Give back the whole listing below exactly.
^^^^
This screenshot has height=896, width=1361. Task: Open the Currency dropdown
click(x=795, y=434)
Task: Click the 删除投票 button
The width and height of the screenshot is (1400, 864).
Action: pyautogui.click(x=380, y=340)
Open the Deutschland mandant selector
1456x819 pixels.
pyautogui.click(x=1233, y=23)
^^^^
## OUTPUT FOR THIS TASK
This screenshot has height=896, width=1361. Task: Open the Currency dropdown
click(x=795, y=434)
Task: Click the 删除投票 button
The width and height of the screenshot is (1400, 864).
Action: pyautogui.click(x=380, y=340)
Open the Deutschland mandant selector
1456x819 pixels.
pyautogui.click(x=1233, y=23)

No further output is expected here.